La raison invoquée par la police pour justifier ces interdictions, à savoir ne pas disposer d'effectifs suffisants pour protéger la manifestation des contre-manifestants, ne semble pas fondée. Aucun de ces rassemblements n'a donné lieu à des contre-manifestations significatives, à l'exception de quelques passants criant des injures aux manifestants.
"Ils essaient de nous intimider, de donner le sentiment que la police est souveraine, qu'elle fait ce qu'elle veut et que personne ne peut y faire quoi que ce soit", a déclaré Mme Daood. "Il s'agit d'une police politique, et ça fait peur. Lorsque vous êtes citoyen palestinien, la peur fait plus que doubler. Les gens ont même peur de participer à de petits rassemblements, d'apparaître sur des photos, d'écrire quoi que ce soit."
Le 9 novembre, le Haut comité de suivi – une organisation représentant les citoyens palestiniens d'Israël – avait prévu d'organiser une manifestation pacifique à Nazareth, avec la participation d'un nombre limité d'invités. Mais la police a procédé à des arrestations préventives, dont celle de Mohammad Barakeh, ancien membre de la Knesset et président du comité, avec pour effet l'annulation de la manifestation.

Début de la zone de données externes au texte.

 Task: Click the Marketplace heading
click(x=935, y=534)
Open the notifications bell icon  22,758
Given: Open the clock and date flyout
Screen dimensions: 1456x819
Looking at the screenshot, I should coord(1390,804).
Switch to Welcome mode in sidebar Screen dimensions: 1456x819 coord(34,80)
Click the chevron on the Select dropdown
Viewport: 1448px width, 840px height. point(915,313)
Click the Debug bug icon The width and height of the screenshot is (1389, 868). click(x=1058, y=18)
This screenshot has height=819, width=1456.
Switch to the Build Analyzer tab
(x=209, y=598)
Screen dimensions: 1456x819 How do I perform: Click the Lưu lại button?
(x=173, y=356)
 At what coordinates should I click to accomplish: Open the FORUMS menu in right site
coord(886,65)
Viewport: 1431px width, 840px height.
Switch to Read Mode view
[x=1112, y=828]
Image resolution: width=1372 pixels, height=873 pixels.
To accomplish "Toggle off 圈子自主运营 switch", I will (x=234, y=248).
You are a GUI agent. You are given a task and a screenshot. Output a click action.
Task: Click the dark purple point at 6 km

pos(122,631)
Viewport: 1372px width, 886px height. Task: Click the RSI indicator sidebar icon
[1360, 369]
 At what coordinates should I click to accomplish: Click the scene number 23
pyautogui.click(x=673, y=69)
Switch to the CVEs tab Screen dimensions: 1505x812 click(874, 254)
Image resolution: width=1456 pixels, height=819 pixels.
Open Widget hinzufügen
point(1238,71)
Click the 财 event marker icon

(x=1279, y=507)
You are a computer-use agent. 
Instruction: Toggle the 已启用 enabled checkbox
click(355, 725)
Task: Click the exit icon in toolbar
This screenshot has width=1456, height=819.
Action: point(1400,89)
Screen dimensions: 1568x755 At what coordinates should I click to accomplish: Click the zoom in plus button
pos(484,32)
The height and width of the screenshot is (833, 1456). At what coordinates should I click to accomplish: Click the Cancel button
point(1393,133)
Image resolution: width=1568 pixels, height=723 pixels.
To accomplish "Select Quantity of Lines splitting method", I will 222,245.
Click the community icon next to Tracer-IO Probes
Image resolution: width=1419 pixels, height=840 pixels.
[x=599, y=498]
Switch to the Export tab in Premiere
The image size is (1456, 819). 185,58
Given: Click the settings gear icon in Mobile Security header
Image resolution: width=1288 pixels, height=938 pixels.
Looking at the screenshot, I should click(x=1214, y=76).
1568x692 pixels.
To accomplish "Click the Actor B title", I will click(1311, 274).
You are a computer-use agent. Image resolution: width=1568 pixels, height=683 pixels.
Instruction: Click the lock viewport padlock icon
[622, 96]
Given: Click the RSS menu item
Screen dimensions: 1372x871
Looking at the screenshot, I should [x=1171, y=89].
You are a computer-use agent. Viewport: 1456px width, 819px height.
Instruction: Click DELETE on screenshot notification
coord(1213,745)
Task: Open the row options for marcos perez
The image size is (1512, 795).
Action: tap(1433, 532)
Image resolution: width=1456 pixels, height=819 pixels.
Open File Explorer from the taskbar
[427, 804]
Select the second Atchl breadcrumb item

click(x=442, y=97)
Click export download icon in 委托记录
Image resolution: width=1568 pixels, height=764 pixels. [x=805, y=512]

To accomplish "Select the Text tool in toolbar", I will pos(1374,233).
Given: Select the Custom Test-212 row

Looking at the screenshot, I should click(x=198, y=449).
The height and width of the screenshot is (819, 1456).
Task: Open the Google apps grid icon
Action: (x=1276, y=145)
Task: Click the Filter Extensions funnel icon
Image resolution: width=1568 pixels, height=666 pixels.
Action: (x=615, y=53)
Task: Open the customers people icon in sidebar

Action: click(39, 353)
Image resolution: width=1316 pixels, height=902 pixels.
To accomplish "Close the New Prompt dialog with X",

Après son arrestation, Barakeh a déposé une requête auprès de la Cour suprême, mais les juges l'ont rejetée. Le lendemain, le commandant du poste de police de Nazareth, Eyal Kihati, a envoyé un message à Barakeh, le mettant en garde concernant l'organisation de la manifestation :
"Comme nous vous l'avons stipulé, le message est clair et sans équivoque. Nous ne tolérerons pas les violations des décisions judiciaires ou des décisions locales prises en tant que commandant du commissariat, et toute tentative d'organisation de votre part ou de la part de représentants du Haut Comité de Suivi sera traitée avec une tolérance zéro et conformément à l'autorité que la loi nous confère."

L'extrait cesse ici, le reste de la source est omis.